O PAPEL DA FAMÍLIA EM RELAÇÃO À CRIMINALIDADE


28/02/2018 às 06h29
Por Maria G. Portugal

O PAPEL DA FAMÍLIA EM RELAÇÃO À CRIMINALIDADE

 

 

Maria das G. Portugal

 

(Advogada no escritório Portugal & Fernandes Consultoria e Assessoria Jurídica

Administradora de Empresas, especialista em Gestão Estratégica Financeira e Controladoria)

 

 

 

 

RESUMO: A família exerce papel imprescindível no contexto de prevenção e combate à criminalidade. Sua função social fundamenta se na transferência de valores e princípios éticos e morais aos seus descendentes de modo que possam solidificar suas personalidades ao ponto que saibam mensurar e diferenciar o certo e o errado, se determinado ato ou decisão serão ilícitos ou não e quais os reflexos que sua prática irá gerar no meio social.
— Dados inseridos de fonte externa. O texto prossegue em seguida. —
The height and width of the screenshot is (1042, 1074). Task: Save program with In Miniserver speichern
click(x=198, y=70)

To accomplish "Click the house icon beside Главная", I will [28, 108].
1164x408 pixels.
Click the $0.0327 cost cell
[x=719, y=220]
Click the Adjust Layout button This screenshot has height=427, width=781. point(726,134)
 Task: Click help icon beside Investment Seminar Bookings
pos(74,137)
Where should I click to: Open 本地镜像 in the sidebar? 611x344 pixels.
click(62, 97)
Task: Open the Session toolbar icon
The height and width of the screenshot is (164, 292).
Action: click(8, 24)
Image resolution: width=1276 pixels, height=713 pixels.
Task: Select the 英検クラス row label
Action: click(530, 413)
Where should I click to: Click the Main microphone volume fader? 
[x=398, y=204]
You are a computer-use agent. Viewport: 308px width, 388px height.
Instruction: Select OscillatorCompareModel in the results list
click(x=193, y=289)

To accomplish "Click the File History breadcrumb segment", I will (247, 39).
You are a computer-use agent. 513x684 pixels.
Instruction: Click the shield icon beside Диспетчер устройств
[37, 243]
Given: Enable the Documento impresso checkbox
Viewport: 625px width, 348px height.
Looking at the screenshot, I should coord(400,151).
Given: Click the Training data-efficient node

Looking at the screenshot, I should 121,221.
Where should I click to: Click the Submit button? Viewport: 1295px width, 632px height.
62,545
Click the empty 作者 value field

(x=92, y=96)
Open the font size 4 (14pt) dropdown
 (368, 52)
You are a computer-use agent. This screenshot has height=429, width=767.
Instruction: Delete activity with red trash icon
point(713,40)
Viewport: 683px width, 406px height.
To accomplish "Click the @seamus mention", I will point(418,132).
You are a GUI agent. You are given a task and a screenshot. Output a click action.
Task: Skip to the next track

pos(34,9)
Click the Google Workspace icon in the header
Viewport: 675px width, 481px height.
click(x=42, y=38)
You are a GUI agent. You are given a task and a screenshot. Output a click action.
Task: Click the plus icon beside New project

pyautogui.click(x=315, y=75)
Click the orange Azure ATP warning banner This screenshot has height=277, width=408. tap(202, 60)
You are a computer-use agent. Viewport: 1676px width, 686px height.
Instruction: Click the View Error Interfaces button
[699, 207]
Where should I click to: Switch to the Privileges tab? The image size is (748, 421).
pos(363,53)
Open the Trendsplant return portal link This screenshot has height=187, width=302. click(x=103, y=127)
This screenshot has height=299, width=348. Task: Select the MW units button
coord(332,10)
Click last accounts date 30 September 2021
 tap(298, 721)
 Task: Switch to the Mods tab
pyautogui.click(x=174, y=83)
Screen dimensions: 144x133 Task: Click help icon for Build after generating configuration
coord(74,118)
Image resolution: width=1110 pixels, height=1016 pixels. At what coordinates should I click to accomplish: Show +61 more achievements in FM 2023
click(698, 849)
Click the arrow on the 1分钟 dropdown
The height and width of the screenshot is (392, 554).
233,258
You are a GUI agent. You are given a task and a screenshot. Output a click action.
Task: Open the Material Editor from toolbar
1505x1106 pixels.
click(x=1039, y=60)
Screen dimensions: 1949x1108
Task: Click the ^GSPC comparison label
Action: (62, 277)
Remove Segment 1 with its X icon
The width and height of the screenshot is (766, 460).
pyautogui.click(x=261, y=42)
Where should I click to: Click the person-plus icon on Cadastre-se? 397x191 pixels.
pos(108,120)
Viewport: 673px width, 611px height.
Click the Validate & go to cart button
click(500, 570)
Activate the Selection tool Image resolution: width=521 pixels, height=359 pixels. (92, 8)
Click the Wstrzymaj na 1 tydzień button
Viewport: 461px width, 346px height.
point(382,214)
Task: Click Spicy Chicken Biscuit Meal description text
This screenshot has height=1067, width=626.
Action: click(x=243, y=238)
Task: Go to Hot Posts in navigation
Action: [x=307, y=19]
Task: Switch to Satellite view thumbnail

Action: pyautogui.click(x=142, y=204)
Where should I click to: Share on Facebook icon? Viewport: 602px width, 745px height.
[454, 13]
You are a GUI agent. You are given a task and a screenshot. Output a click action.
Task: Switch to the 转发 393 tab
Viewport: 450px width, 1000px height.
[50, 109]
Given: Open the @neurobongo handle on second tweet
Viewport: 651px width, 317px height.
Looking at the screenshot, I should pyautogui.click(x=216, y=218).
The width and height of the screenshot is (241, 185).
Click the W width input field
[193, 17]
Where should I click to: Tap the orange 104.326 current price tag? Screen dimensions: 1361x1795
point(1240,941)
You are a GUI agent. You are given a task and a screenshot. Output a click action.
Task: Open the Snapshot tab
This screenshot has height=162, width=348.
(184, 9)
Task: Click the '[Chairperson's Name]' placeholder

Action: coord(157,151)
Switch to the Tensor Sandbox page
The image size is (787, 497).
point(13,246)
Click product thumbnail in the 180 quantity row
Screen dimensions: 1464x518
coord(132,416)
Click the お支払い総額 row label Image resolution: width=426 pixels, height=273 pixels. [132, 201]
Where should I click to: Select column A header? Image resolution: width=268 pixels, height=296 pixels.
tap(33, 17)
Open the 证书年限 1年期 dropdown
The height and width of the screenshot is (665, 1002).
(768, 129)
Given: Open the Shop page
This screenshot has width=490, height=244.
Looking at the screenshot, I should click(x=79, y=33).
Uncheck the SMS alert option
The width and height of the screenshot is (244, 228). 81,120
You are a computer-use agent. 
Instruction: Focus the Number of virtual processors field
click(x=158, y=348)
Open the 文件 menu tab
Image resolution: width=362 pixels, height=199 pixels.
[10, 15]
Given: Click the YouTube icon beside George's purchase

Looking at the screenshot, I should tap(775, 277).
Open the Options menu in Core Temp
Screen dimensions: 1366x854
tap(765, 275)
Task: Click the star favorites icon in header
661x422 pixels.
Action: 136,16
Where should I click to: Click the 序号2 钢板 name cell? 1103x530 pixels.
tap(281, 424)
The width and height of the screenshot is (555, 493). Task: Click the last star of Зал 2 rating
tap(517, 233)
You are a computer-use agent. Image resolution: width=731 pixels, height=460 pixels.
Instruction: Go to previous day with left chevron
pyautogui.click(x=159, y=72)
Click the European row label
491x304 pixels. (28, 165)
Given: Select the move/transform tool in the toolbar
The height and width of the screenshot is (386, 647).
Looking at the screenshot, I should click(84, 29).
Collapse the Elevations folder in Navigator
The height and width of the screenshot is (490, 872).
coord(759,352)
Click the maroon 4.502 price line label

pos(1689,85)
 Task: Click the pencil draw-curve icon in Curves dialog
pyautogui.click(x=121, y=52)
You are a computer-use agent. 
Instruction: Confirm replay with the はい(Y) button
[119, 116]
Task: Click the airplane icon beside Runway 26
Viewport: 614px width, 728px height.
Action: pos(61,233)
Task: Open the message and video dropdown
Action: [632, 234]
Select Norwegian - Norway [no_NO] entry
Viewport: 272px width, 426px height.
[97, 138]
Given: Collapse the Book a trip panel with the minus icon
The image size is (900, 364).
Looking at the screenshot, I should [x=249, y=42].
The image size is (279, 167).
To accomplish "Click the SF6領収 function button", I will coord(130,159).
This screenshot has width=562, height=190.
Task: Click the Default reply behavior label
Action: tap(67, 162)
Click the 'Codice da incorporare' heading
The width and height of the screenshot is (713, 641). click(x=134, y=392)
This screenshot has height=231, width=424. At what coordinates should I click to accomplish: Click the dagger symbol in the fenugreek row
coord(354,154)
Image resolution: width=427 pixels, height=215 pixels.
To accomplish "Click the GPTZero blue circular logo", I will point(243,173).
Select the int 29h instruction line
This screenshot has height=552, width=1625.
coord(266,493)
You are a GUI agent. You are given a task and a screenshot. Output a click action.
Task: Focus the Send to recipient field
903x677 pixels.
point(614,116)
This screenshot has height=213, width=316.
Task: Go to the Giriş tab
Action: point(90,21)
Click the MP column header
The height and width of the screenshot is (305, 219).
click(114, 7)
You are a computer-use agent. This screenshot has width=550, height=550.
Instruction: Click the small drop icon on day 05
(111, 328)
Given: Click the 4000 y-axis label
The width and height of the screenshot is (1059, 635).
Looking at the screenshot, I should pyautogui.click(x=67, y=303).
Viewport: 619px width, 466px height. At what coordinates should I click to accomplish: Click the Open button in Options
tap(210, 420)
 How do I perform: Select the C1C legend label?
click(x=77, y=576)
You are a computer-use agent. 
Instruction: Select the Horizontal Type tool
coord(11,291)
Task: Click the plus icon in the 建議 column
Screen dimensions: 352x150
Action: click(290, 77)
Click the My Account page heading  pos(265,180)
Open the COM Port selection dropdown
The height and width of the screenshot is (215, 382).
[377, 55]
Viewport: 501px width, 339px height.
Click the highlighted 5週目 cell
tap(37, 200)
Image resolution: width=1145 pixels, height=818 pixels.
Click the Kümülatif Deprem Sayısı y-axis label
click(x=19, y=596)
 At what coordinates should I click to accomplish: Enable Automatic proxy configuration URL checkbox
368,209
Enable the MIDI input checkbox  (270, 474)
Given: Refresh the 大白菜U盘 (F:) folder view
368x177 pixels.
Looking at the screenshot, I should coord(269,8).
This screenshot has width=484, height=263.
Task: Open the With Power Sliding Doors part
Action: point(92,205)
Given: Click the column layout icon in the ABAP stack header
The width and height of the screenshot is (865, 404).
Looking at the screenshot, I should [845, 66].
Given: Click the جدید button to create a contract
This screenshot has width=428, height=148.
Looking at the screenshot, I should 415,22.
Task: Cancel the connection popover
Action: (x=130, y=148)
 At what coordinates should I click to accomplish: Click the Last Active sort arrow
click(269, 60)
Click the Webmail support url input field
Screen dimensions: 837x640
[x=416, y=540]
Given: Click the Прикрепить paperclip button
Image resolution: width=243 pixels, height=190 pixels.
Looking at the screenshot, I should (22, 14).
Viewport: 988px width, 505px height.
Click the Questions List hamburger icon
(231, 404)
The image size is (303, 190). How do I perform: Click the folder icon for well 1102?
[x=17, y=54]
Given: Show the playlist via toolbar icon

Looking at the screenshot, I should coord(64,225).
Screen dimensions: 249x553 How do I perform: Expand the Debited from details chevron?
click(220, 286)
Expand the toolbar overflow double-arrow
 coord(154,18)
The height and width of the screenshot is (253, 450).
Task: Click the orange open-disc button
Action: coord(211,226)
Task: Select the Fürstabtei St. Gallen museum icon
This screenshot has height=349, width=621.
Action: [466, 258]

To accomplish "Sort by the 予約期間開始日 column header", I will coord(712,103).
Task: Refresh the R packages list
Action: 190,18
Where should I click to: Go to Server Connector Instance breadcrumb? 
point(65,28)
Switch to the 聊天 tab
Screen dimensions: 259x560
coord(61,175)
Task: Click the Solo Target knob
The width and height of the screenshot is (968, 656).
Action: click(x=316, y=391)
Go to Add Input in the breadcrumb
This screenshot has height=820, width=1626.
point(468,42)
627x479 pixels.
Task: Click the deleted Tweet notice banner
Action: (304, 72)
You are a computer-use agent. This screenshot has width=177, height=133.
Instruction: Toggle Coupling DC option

A família é base essencial no processo de formação de qualquer pessoa.

Palavras chaves: Família, Criminalidade e Transferência de Valores.

 

 

 

 

Introdução

 

 

             A sociedade atual é demarcada pelo aumento do índice de criminalidade, infelizmente a prática de condutas antissociais têm se espargido de modo muito célere, onde a própria Intervenção do Estado se mostra impotente.

            Todas as pessoas são suscetíveis à prática de determinado delito, existe a influência do próprio meio onde vivem e oriundo dos mais diversos fatores, como o crescimento populacional, desigualdades sociais, alcoolismo, consumo de substâncias entorpecentes, consumismo desenfreado, violência disseminadas pela mídia, fatores psicológicos, dentre outros.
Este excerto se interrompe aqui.